From left to right. A guy in a high viz vest, he’s got his back to what’s going on, typical, he’s herding away, god knows who, but he’s official.
Next is my Silver Fox. Nice shoes. Suede loafers. And a pressed shirt. But then what Italian man would be seen dead in a crinkle? His bike is very smart. Maroon. And shiny. But a woman’s bike, but no basket so I reckon it’s actually his for getting from apartment to work on sunny days. Look at him. All designer. Glasses. Watch. Slim, cool thread of a bracelet. Cigarettes, top left pocket. Chinos. Sleeves rolled up just so. Third generation, design family.

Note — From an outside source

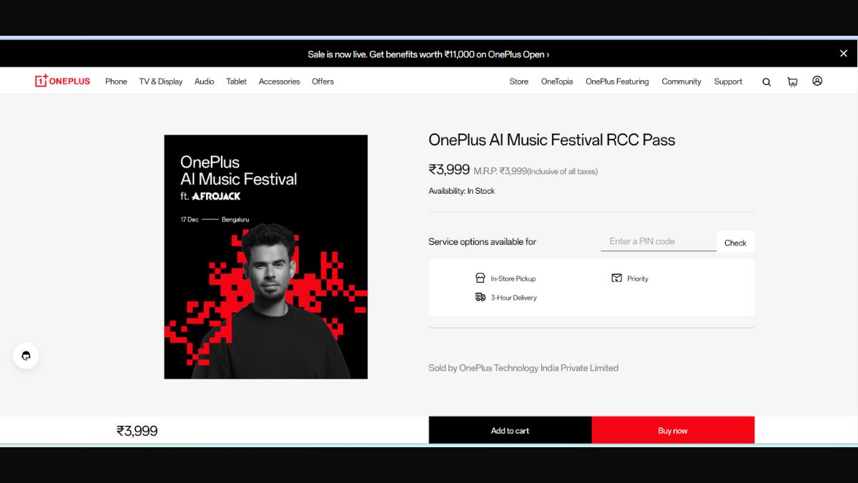Open the OnePlus Featuring link
Screen dimensions: 858x483
point(617,82)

Beside the Fox, a chap who likes sport and to drink with his friends. Everything about him is practical. The baskets on his bike, his bike-lock. I suspect it is his bike as the seat is precisely adjusted to his hip. He’s married and still loves his wife, I can tell by the precise shape of his beard. He does this for her, or for his Receptionist. What I love most about this Mauve Breasted Beast is his love of the game, his smile, his child like nature, lost in the moment. He claps.
Central to my shot is Jesus. Prostrate on his cross. Proud of his badges all six of them, seven if you include his buckle. Jesus is practical. Gloves for the cold. Or for formality. A flashing light if required. A pithy helmet, a gun and a broad reach. Though not so broad, our legion of law is vertically challenged, though I find his angry focus comforting. Perhaps his eye gaze is on the stragglers, those who are yet to pass, making up the rear, completing the stage for the others. I sense he relates.
Then there’s a fit dude. A cyclist himself. A tshirt that places eyes on his pecks. Fashionable long shorts. His pockets bulge, I can’t help but wonder, what with? He looks sad, lost in thought, worried for the new wife he has left at home after refusing her lunch, on the pretence of a work meeting across town, yet what draws him the charms of another body. Someone new and funny. Some fresh and with no interest beyond the sheets. This is what weighs him down, this is what makes his heart so heavy and fills his pockets - that his love at home is not enough, that he has made a terrible mistake and that home is the last place he wishes to be. Gold running shoes et al. And now this Giro has made him late and on the other side of the road he has spotted his mother in law. And he tries to make himself invisible, but what with the groovy haircut and the gold wings of Nike on his ankles, invisibility is impossible. And it takes all his strength to stand here like this watching cyclists and life flash before him, wishing with all his heart he could mount his bike and go with them, these men on machines powered only by their legs. And then he could leave Milano and its mistakes behind him. When in reality, ahead all he can see is a tangle of lies.
Far right, the slice of a Cyclist. Unless able to decode his identity by the colour of his lycra and the makings of a number four, his simply implies for us, fact. Fact that the Girl did pass through my town. Fact that all have been halted, asked to stop, to let them pass. Me included.